Any other tips or areas you might recommend would be great. I’m considering FP&A, IB or MBA as the next step. I had an offer to join a mm firm as an IB analyst earlier this year but the offer was rescinded due to COVID and now the competition is pretty intense.
Thanks
I think you should narrow your options a bit because FP&A and IB and valuation firms and the MBA are all quite different. As far as lateraling into valuation, if you’re well-prepared for interviews and have other good academic stats, you should have a good shot.
Hi,
This is a really great overview. One comment I’d say on the cons is that you can actually learn LBO modeling on the job in some valuation firms, depending on what their focus is (ie ESOPs which are primarily levaraged financed deals). There could be some good opportunities in that space for people that want to sharpen their LBO skillsets.
Thanks for adding that, that is a good point. You can learn the modeling on the job, depending on your group. Though I would say that the “you haven’t worked on an entire deal process” objection is still likely to come up, even if you know the modeling.
Hey Brian,
Thanks for an amazing piece of article!
If you don’t mind, I would like to ask a question that isn’t related to the article.
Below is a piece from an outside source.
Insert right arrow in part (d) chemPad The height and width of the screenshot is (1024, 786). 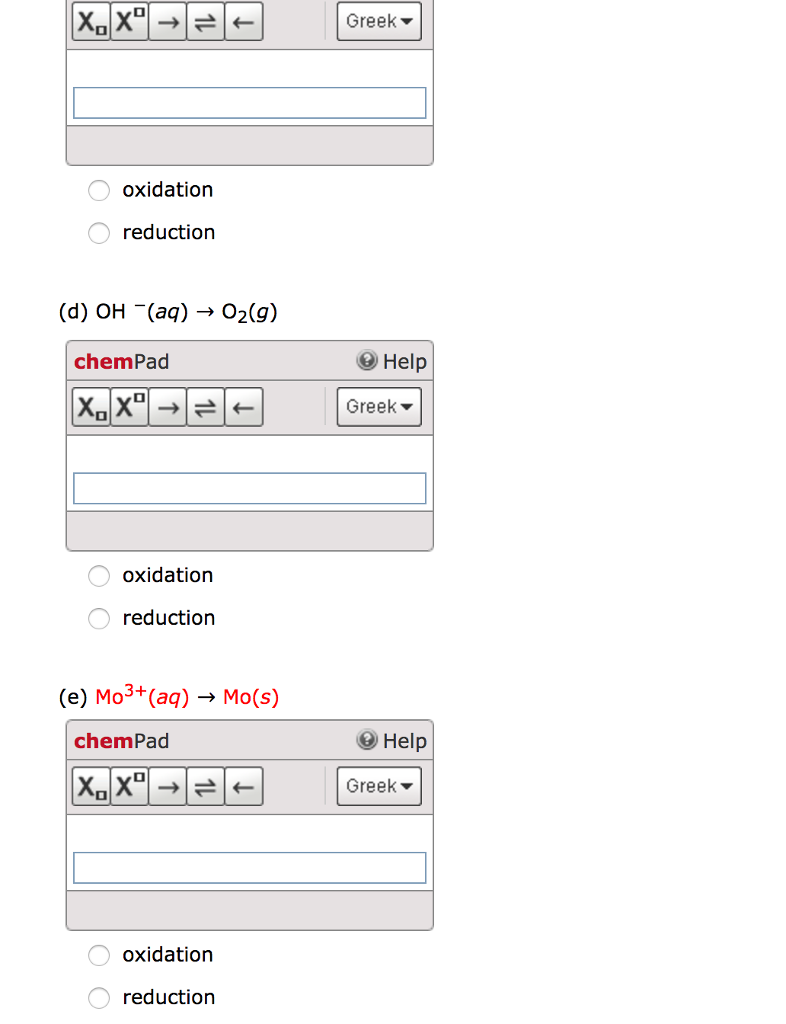(x=169, y=407)
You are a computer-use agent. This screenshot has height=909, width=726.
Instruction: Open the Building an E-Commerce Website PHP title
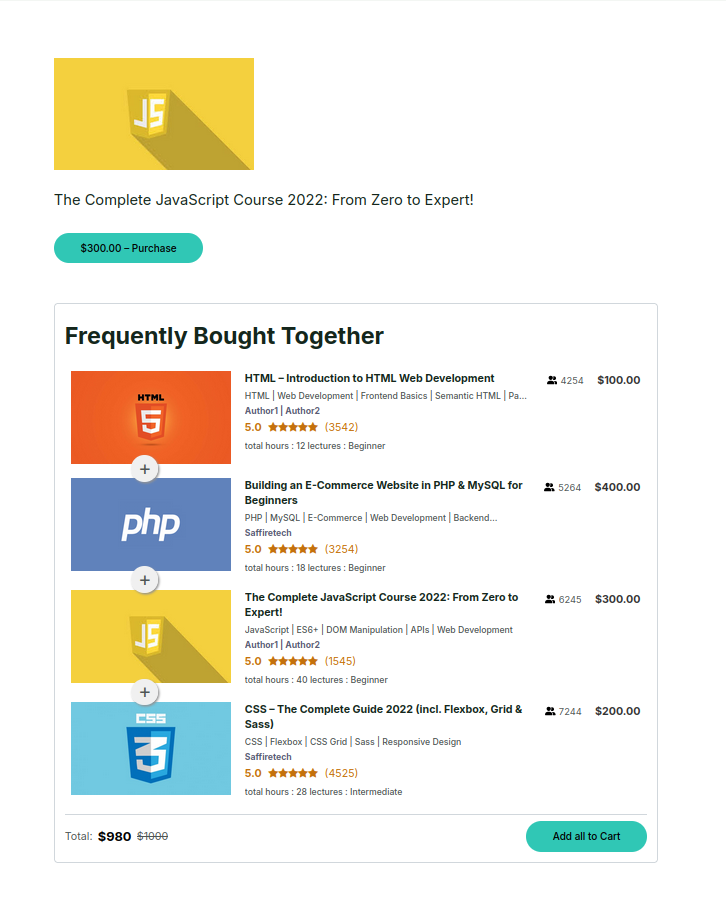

I have two internship offers, one from a small consumer sector-focused PE firm (mostly F&B companies with AUM of $400m) and another from medium sized infra-focused asset management firm(mostly energy related assets with AUM of $1 billion). My ultimate goal is to break into investment banking and I have an ECM team internship so far. Considering this, which one do you think is better option for IBD?
Thank you so much for your understanding.
Thanks. I would pick the consumer-focused PE firm because infrastructure is more specialized and may not be as useful for generalist IB roles.